Mereka terpaksa menghentikan alur kerja, mengalihkan fokus secara instan, dan bersiap menghadapi kemungkinan terburuk. Ironisnya, esensi panggilan tersebut sering kali berkutat pada informasi yang sebenarnya dapat disampaikan melalui medium komunikasi yang lebih efisien, seperti pesan singkat atau catatan suara.

Kecemasan dan ketegangan bisa terbentuk secara mendadak karenanya. Stesor mikro ini, meskipun tampak sepele dan terbatas di level individu, dapat terakumulasi dan berkontribusi pada peningkatan stres kerja secara keseluruhan. Parahnya, hal itu dapat memperlebar risiko terjadinya kelelahan (burnout), apalagi jika ditambah dengan tekanan kerja lainnya.

Ilustrasi telephobia

Ilustrasi telephobia. FOTO/iStockphoto

Karena dianggap “receh”, masalah tersebut justru menjadi kian berbahaya karena cenderung diabaikan dan tidak dinilai sebagai isu substansial yang memerlukan perbaikan.

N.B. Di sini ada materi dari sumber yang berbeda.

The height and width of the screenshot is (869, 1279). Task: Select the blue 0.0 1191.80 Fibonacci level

Gangguan telepon mendadak secara subtil menggerogoti “modal atensi” tim. Setiap interupsi, terutama yang memaksa peralihan kognitif dari tugas di depan mata menuju topik yang tidak terprediksi, membuat energi dan waktu terkuras.

Implikasinya jelas: efektivitas kepemimpinan tidak hanya diukur berdasarkan visi strategis, tetapi juga dari hal-hal fundamental seperti cara berkomunikasi. Panggilan telepon mendadak tanpa konteks adalah contoh nyata bahwa tindakan "sepele" dapat memunculkan dampak yang jauh lebih besar terhadap produktivitas, kesejahteraan, dan keterlibatan tim.

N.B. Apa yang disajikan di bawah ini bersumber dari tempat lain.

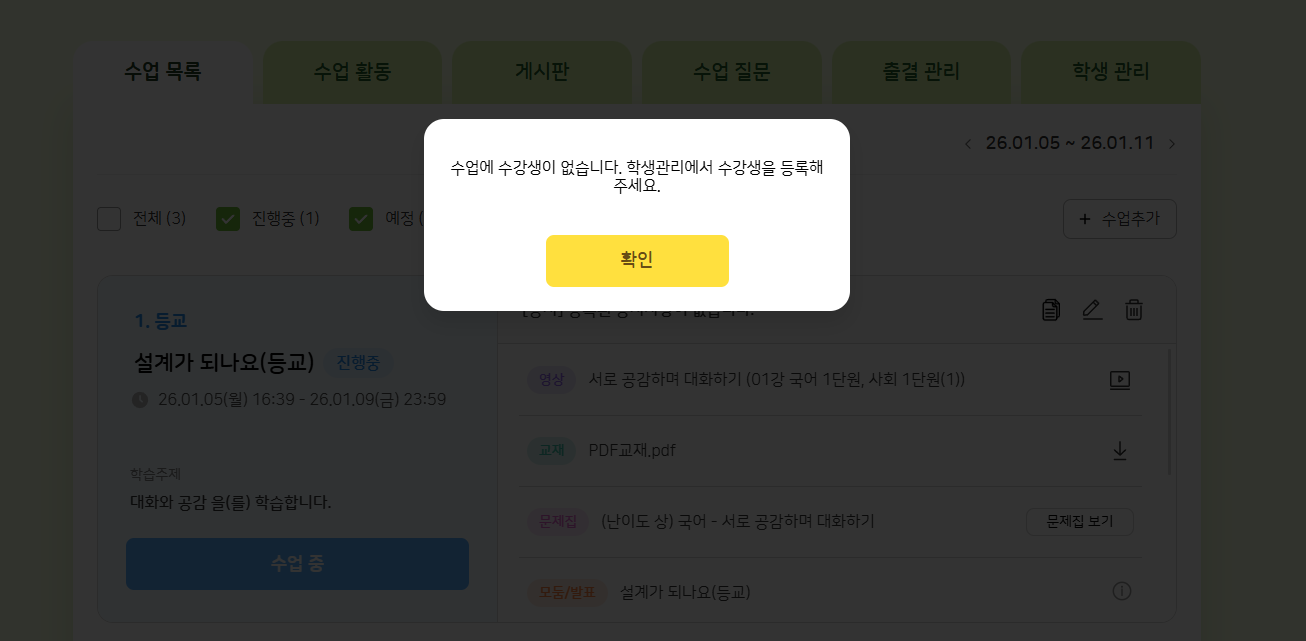Toggle the 전체 (3) checkbox
Image resolution: width=1306 pixels, height=641 pixels.
click(109, 218)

Denyut Cemas, Dampak Psikologis Panggilan Tak Terduga

Kecemasan yang menyelimuti aktivitas panggilan telepon di lingkungan kerja bukan lagi sekadar keluhan individual. Data dari Face for Business (2024) menunjukkan, mayoritas (65 persen) pekerja di Inggris mengalami kecemasan saat menerima panggilan telepon di tempat kerja. Fenomena itu disebut sebagai gejala “phone anxiety”.

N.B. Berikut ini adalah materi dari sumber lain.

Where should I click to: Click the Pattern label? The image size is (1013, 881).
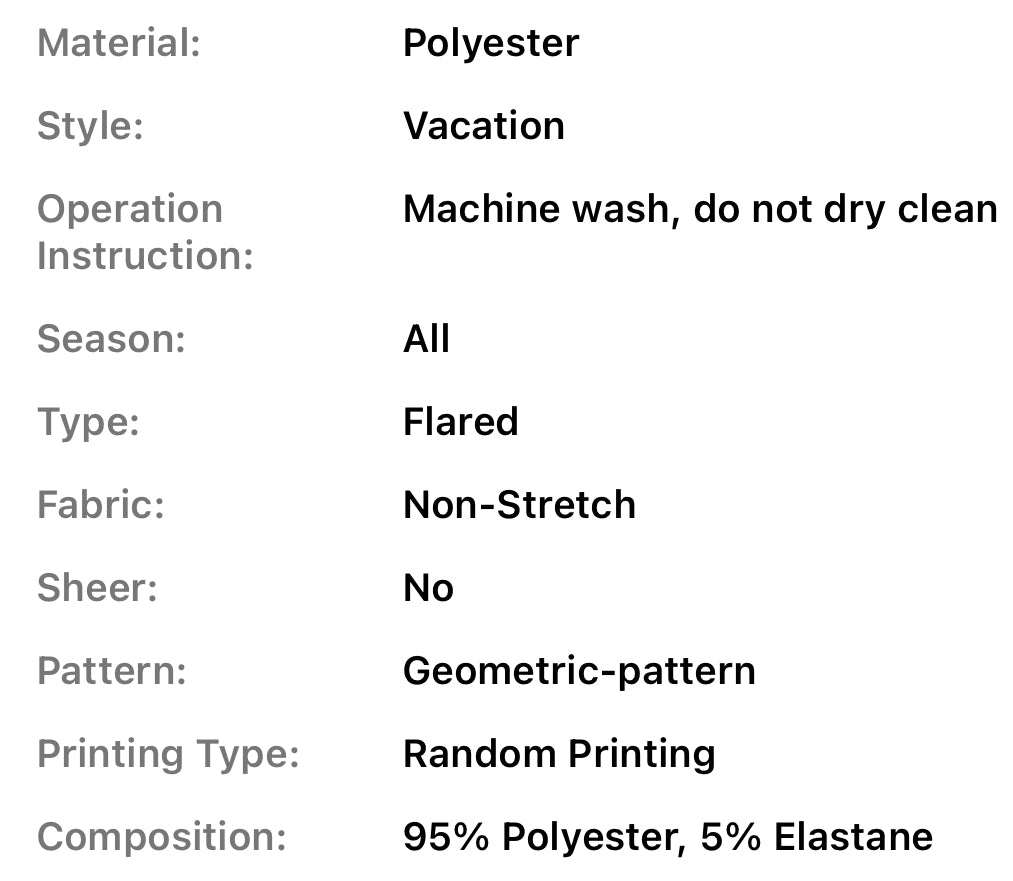112,671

Tak hanya itu, hampir dua pertiga buruh kantoran mengaku pernah menghindari panggilan kerja karena cemas. Lebih mencengangkan lagi, pekerja usia muda (18-34 tahun), generasi yang notabene paling fasih berkomunikasi digital asinkron, justru lebih rentan mengalaminya.

Lantas, mengapa panggilan telepon mendadak dan tanpa konteks mampu memicu kecemasan yang begitu kuat? Menurut ilmu psikologi, ada beberapa faktor yang berperan. Otak manusia cenderung membentuk “jalan pintas” psikologis berupa kecemasan. Panggilan telepon mendadak itu menjadi sinyal potensi masalah, terlepas dari isi pesan yang akan disampaikan.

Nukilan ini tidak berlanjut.